連携や協調・・・・・ジョブズ

ジョブズ氏が無能さや弱さに対する寛容さをほぼ欠いていたというのは事実である。しかし、評論家たちが弱い者いじめだと捉えているジョブズ氏の戦術の多くは実際には意図的なもので、本当に自分を知っており、自信がある人々を洗い出し、ペテン師たちと区別するように考案されたものである。ジョブズ氏が自分に反発してくる人々を心から評価し、敬意を払っていたということについてはみんなの見解が一致しているようだ。

ジョブズ氏には確かに、人の心を見通し、素質のある人とない人を選別する能力があった。ピクサーでのキャットムル氏とラセター氏に加え、ジョブズ氏はアップルでも優秀な人材で自分の周りを固めていた。最高執行責任者(COO)にはかなりのやり手で強い指導力を持つティム・クック氏、世界的なデザイナーのジョナサン・アイブ氏、製品作りで最も成功した人物の1人でシリコンバレーでもリーダー的存在のスコット・フォーストール氏、アップルストアの起ち上げと運営の指揮を執らせるためにジョブズ氏自らが引き抜いてきたロン・ジョンソン氏(現在はJ・C・ペニーのCEO)、アップルの取締役でやる気を引き出すのがうまい素晴らしい才能育成コーチ、ビル・キャンベル氏などである。
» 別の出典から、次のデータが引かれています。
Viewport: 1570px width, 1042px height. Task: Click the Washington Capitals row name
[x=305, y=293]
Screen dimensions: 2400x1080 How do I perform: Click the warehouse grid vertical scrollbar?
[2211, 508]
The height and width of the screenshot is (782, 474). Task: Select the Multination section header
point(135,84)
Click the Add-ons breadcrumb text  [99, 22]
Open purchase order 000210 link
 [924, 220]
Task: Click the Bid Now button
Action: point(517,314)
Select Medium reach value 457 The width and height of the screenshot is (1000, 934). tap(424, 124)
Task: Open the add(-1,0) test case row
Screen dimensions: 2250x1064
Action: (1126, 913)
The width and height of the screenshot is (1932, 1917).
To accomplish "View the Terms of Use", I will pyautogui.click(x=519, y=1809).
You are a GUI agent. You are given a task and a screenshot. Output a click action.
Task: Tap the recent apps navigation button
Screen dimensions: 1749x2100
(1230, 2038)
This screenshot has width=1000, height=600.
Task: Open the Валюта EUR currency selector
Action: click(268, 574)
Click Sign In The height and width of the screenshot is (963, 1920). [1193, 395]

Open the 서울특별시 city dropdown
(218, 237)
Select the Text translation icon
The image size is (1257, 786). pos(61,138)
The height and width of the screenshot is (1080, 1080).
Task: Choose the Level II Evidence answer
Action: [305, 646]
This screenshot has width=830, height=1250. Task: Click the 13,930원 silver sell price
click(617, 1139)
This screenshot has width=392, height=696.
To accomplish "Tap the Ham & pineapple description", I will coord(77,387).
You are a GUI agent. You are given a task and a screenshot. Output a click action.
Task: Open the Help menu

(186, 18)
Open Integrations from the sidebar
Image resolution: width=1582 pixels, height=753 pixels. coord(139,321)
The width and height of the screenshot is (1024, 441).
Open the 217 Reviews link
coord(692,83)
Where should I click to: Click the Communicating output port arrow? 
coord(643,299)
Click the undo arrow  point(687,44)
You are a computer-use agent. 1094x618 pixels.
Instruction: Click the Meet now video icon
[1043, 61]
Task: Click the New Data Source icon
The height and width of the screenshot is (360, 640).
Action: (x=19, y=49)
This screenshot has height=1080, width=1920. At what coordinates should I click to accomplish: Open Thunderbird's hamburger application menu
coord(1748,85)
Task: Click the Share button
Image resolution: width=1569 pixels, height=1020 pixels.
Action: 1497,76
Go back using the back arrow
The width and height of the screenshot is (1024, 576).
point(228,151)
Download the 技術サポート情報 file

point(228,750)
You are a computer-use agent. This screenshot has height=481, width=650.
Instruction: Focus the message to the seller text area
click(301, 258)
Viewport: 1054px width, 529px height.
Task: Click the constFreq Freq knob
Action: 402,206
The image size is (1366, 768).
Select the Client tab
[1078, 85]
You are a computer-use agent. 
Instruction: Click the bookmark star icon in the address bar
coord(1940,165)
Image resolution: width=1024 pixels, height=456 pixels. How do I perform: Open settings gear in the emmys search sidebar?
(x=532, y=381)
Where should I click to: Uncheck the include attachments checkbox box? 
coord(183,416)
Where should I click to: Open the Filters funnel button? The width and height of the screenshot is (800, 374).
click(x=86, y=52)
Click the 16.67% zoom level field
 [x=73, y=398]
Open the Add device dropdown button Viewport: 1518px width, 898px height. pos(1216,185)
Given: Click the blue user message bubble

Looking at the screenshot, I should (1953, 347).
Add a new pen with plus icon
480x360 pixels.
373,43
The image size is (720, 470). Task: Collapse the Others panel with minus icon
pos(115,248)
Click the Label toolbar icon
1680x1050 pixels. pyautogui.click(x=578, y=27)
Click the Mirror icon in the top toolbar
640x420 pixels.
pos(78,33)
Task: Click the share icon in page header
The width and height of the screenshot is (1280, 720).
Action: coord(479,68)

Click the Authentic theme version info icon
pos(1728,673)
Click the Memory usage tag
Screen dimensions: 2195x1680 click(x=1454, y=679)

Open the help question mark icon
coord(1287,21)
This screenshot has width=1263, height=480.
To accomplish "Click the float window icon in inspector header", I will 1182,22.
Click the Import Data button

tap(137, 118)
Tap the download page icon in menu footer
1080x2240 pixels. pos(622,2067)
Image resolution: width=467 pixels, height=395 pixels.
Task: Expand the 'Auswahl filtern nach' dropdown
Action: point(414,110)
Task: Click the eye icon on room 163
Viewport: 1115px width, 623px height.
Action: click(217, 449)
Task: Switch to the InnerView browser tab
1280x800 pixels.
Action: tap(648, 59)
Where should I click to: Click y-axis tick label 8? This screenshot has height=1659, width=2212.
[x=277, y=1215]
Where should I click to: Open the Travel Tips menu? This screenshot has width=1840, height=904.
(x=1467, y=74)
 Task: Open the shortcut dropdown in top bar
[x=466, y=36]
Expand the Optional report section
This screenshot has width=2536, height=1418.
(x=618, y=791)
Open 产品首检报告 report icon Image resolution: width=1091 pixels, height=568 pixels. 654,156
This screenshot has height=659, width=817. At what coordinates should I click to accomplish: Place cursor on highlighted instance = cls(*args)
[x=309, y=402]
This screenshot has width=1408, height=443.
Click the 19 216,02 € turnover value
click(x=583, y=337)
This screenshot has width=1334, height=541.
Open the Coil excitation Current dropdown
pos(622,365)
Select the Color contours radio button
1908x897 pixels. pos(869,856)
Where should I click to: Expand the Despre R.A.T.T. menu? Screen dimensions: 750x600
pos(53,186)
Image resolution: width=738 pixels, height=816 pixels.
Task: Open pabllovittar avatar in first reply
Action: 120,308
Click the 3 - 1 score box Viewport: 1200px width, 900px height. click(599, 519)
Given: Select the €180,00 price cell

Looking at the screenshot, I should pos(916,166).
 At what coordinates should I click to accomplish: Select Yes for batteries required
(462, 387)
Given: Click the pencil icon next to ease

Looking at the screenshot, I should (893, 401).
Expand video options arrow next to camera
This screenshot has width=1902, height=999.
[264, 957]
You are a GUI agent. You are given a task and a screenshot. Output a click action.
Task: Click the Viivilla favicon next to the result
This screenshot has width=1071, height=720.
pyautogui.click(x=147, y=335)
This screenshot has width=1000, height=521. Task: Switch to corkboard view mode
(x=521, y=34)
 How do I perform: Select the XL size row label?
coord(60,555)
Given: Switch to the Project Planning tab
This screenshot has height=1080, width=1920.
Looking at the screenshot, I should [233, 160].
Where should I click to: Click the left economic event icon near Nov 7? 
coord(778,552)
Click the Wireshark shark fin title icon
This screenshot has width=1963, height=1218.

他にもまだまだいるが、興味深いことにアップルで、ジョブズ氏の下で成功していた幹部数人のそれ以降の活躍はあまり芳しくない。とはいえ、彼ら自身もみな力強い性格と個々に素晴らしい才能を持っている。

ジョブズ氏は自らの事業の各分野において一流中の一流を探し求めた。アップルとピクサーで同氏を支えたのは非常に高い才能を持つ個人が集まったドリームチームだったのだ。そして、ジョブズ氏は並外れた才能を持つコーチだった。スティーブ・ジョブ氏を優れたリーダー、革新者、人物にしているもの、非常に貴重な存在にしているものは、これほど幅広い性格のリーダーたちを採用し、仕事に没頭させ、やる気を起こさせるその能力である。

ジョブズ氏の性格の支配的な側面ばかりが注目されるが、そのせいで同氏の連携や協調の才能は気付かれにくくなっていた。未来のリーダーや革新者たちは支配的である以上にずっと協調的でなければならないと筆者は確信している。よりオープンでネットワーク化が進んだ時代の純然たる事実である。 

すべての答えを知らなければならないという気持ちを捨て、代わりに居心地が悪くなるほど自分と経歴が違う人たちとパートナーになったり協力したりする覚悟や準備はできているだろうか。

生まれつきの素晴らしい協力者でもパートナーでもなかったスティーブ・ジョブズ氏はこうしたことを数十回も繰り返してきた。同氏はつらい人生経験を経て初めて、自分の本当の才能を見出すことができたのである。